··· Data for this task ···
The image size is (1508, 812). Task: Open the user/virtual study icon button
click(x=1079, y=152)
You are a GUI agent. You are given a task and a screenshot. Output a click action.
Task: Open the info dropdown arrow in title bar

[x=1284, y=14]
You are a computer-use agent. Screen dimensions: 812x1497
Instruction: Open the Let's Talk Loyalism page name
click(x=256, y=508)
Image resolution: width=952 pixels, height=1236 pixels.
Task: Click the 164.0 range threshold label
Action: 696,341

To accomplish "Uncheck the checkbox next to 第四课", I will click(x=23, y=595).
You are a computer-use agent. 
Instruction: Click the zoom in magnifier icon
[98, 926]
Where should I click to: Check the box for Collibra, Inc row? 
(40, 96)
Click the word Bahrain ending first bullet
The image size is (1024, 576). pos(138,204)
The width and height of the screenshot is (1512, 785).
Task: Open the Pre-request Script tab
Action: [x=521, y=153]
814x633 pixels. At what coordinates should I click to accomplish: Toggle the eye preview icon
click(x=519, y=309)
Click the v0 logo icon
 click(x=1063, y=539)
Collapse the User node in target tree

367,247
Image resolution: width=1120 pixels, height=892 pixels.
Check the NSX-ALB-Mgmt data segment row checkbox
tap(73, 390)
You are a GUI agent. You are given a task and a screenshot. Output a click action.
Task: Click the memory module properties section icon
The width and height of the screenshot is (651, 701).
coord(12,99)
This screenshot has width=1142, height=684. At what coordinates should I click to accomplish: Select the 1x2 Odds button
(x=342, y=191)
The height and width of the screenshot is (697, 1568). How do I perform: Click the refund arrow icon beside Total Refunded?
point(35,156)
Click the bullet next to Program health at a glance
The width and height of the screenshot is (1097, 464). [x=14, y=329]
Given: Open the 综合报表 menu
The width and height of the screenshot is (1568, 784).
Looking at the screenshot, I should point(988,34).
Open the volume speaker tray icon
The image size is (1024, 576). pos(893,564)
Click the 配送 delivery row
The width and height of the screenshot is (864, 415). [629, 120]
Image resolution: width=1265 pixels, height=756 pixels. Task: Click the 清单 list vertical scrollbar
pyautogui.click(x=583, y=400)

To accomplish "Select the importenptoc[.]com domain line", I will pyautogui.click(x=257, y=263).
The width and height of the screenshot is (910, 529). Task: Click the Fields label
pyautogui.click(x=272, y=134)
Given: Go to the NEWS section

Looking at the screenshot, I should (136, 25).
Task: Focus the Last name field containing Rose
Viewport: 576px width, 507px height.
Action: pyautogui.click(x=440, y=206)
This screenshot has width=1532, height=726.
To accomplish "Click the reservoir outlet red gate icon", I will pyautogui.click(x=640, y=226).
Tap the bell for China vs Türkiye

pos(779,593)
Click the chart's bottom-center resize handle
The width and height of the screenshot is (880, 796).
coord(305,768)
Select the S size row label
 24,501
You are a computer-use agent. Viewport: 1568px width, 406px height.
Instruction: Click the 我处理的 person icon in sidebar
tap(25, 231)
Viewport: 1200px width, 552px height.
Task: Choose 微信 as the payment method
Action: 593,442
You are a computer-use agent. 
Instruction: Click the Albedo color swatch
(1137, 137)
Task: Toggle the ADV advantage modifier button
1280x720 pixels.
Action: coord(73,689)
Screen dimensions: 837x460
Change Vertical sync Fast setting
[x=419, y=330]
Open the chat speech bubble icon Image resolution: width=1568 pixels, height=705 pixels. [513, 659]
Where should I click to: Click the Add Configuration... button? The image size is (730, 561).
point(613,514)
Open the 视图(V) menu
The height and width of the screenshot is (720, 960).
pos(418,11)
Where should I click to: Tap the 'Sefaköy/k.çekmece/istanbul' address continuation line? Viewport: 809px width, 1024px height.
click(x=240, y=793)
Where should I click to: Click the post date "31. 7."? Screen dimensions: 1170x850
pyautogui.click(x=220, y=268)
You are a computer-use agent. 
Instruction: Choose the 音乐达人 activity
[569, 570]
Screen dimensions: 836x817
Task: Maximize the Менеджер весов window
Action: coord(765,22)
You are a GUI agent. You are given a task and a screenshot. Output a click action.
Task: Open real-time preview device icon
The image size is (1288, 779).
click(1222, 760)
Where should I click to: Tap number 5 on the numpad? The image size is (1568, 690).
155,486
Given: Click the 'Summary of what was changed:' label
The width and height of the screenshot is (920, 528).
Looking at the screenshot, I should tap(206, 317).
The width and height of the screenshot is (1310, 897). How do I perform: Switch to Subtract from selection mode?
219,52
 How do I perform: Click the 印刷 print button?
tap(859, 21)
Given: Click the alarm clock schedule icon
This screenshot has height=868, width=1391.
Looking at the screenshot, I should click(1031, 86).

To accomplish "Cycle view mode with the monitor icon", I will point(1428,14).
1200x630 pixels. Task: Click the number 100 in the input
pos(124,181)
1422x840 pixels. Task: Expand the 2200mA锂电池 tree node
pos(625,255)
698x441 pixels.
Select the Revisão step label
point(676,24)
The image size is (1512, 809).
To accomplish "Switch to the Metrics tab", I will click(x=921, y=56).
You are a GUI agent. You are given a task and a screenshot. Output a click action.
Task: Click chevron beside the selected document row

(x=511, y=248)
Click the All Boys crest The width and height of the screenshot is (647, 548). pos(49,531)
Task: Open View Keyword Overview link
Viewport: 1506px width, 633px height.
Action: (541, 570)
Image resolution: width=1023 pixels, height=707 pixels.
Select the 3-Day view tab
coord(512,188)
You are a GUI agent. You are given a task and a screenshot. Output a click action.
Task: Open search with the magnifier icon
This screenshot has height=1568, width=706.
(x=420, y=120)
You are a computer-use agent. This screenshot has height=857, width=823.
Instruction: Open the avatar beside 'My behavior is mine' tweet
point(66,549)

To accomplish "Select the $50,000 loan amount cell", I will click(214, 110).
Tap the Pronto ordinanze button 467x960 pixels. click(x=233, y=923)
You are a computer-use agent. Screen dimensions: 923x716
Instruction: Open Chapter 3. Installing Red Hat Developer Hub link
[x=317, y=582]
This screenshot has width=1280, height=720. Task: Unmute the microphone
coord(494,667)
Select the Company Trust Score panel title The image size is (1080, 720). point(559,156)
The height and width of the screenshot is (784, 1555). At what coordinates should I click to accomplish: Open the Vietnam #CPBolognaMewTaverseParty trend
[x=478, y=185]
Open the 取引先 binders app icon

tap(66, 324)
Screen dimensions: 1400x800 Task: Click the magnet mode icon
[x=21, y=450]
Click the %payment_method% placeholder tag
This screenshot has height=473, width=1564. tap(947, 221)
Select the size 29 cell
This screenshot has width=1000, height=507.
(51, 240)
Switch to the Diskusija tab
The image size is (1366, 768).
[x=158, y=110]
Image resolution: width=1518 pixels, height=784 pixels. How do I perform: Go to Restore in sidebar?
···
> **Assigned task**: Each entry needs to be written out again, exactly as given.

> **Reply to the task**:
The image size is (1508, 812). Task: Open the user/virtual study icon button
click(x=1079, y=152)
You are a GUI agent. You are given a task and a screenshot. Output a click action.
Task: Open the info dropdown arrow in title bar

[x=1284, y=14]
You are a computer-use agent. Screen dimensions: 812x1497
Instruction: Open the Let's Talk Loyalism page name
click(x=256, y=508)
Image resolution: width=952 pixels, height=1236 pixels.
Task: Click the 164.0 range threshold label
Action: 696,341

To accomplish "Uncheck the checkbox next to 第四课", I will click(x=23, y=595).
You are a computer-use agent. 
Instruction: Click the zoom in magnifier icon
[98, 926]
Where should I click to: Check the box for Collibra, Inc row? 
(40, 96)
Click the word Bahrain ending first bullet
The image size is (1024, 576). pos(138,204)
The width and height of the screenshot is (1512, 785).
Task: Open the Pre-request Script tab
Action: [x=521, y=153]
814x633 pixels. At what coordinates should I click to accomplish: Toggle the eye preview icon
click(x=519, y=309)
Click the v0 logo icon
 click(x=1063, y=539)
Collapse the User node in target tree

367,247
Image resolution: width=1120 pixels, height=892 pixels.
Check the NSX-ALB-Mgmt data segment row checkbox
tap(73, 390)
You are a GUI agent. You are given a task and a screenshot. Output a click action.
Task: Click the memory module properties section icon
The width and height of the screenshot is (651, 701).
coord(12,99)
This screenshot has width=1142, height=684. At what coordinates should I click to accomplish: Select the 1x2 Odds button
(x=342, y=191)
The height and width of the screenshot is (697, 1568). How do I perform: Click the refund arrow icon beside Total Refunded?
point(35,156)
Click the bullet next to Program health at a glance
The width and height of the screenshot is (1097, 464). [x=14, y=329]
Given: Open the 综合报表 menu
The width and height of the screenshot is (1568, 784).
Looking at the screenshot, I should point(988,34).
Open the volume speaker tray icon
The image size is (1024, 576). pos(893,564)
Click the 配送 delivery row
The width and height of the screenshot is (864, 415). [629, 120]
Image resolution: width=1265 pixels, height=756 pixels. Task: Click the 清单 list vertical scrollbar
pyautogui.click(x=583, y=400)

To accomplish "Select the importenptoc[.]com domain line", I will pyautogui.click(x=257, y=263).
The width and height of the screenshot is (910, 529). Task: Click the Fields label
pyautogui.click(x=272, y=134)
Given: Go to the NEWS section

Looking at the screenshot, I should (136, 25).
Task: Focus the Last name field containing Rose
Viewport: 576px width, 507px height.
Action: pyautogui.click(x=440, y=206)
This screenshot has width=1532, height=726.
To accomplish "Click the reservoir outlet red gate icon", I will pyautogui.click(x=640, y=226).
Tap the bell for China vs Türkiye

pos(779,593)
Click the chart's bottom-center resize handle
The width and height of the screenshot is (880, 796).
coord(305,768)
Select the S size row label
 24,501
You are a computer-use agent. Viewport: 1568px width, 406px height.
Instruction: Click the 我处理的 person icon in sidebar
tap(25, 231)
Viewport: 1200px width, 552px height.
Task: Choose 微信 as the payment method
Action: 593,442
You are a computer-use agent. 
Instruction: Click the Albedo color swatch
(1137, 137)
Task: Toggle the ADV advantage modifier button
1280x720 pixels.
Action: coord(73,689)
Screen dimensions: 837x460
Change Vertical sync Fast setting
[x=419, y=330]
Open the chat speech bubble icon Image resolution: width=1568 pixels, height=705 pixels. [513, 659]
Where should I click to: Click the Add Configuration... button? The image size is (730, 561).
point(613,514)
Open the 视图(V) menu
The height and width of the screenshot is (720, 960).
pos(418,11)
Where should I click to: Tap the 'Sefaköy/k.çekmece/istanbul' address continuation line? Viewport: 809px width, 1024px height.
click(x=240, y=793)
Where should I click to: Click the post date "31. 7."? Screen dimensions: 1170x850
pyautogui.click(x=220, y=268)
You are a computer-use agent. 
Instruction: Choose the 音乐达人 activity
[569, 570]
Screen dimensions: 836x817
Task: Maximize the Менеджер весов window
Action: coord(765,22)
You are a GUI agent. You are given a task and a screenshot. Output a click action.
Task: Open real-time preview device icon
The image size is (1288, 779).
click(1222, 760)
Where should I click to: Tap number 5 on the numpad? The image size is (1568, 690).
155,486
Given: Click the 'Summary of what was changed:' label
The width and height of the screenshot is (920, 528).
Looking at the screenshot, I should tap(206, 317).
The width and height of the screenshot is (1310, 897). How do I perform: Switch to Subtract from selection mode?
219,52
 How do I perform: Click the 印刷 print button?
tap(859, 21)
Given: Click the alarm clock schedule icon
This screenshot has height=868, width=1391.
Looking at the screenshot, I should click(1031, 86).

To accomplish "Cycle view mode with the monitor icon", I will point(1428,14).
1200x630 pixels. Task: Click the number 100 in the input
pos(124,181)
1422x840 pixels. Task: Expand the 2200mA锂电池 tree node
pos(625,255)
698x441 pixels.
Select the Revisão step label
point(676,24)
The image size is (1512, 809).
To accomplish "Switch to the Metrics tab", I will click(x=921, y=56).
You are a GUI agent. You are given a task and a screenshot. Output a click action.
Task: Click chevron beside the selected document row

(x=511, y=248)
Click the All Boys crest The width and height of the screenshot is (647, 548). pos(49,531)
Task: Open View Keyword Overview link
Viewport: 1506px width, 633px height.
Action: (541, 570)
Image resolution: width=1023 pixels, height=707 pixels.
Select the 3-Day view tab
coord(512,188)
You are a GUI agent. You are given a task and a screenshot. Output a click action.
Task: Open search with the magnifier icon
This screenshot has height=1568, width=706.
(x=420, y=120)
You are a computer-use agent. This screenshot has height=857, width=823.
Instruction: Open the avatar beside 'My behavior is mine' tweet
point(66,549)

To accomplish "Select the $50,000 loan amount cell", I will click(214, 110).
Tap the Pronto ordinanze button 467x960 pixels. click(x=233, y=923)
You are a computer-use agent. Screen dimensions: 923x716
Instruction: Open Chapter 3. Installing Red Hat Developer Hub link
[x=317, y=582]
This screenshot has width=1280, height=720. Task: Unmute the microphone
coord(494,667)
Select the Company Trust Score panel title The image size is (1080, 720). point(559,156)
The height and width of the screenshot is (784, 1555). At what coordinates should I click to accomplish: Open the Vietnam #CPBolognaMewTaverseParty trend
[x=478, y=185]
Open the 取引先 binders app icon

tap(66, 324)
Screen dimensions: 1400x800 Task: Click the magnet mode icon
[x=21, y=450]
Click the %payment_method% placeholder tag
This screenshot has height=473, width=1564. tap(947, 221)
Select the size 29 cell
This screenshot has width=1000, height=507.
(51, 240)
Switch to the Diskusija tab
The image size is (1366, 768).
[x=158, y=110]
Image resolution: width=1518 pixels, height=784 pixels. How do I perform: Go to Restore in sidebar?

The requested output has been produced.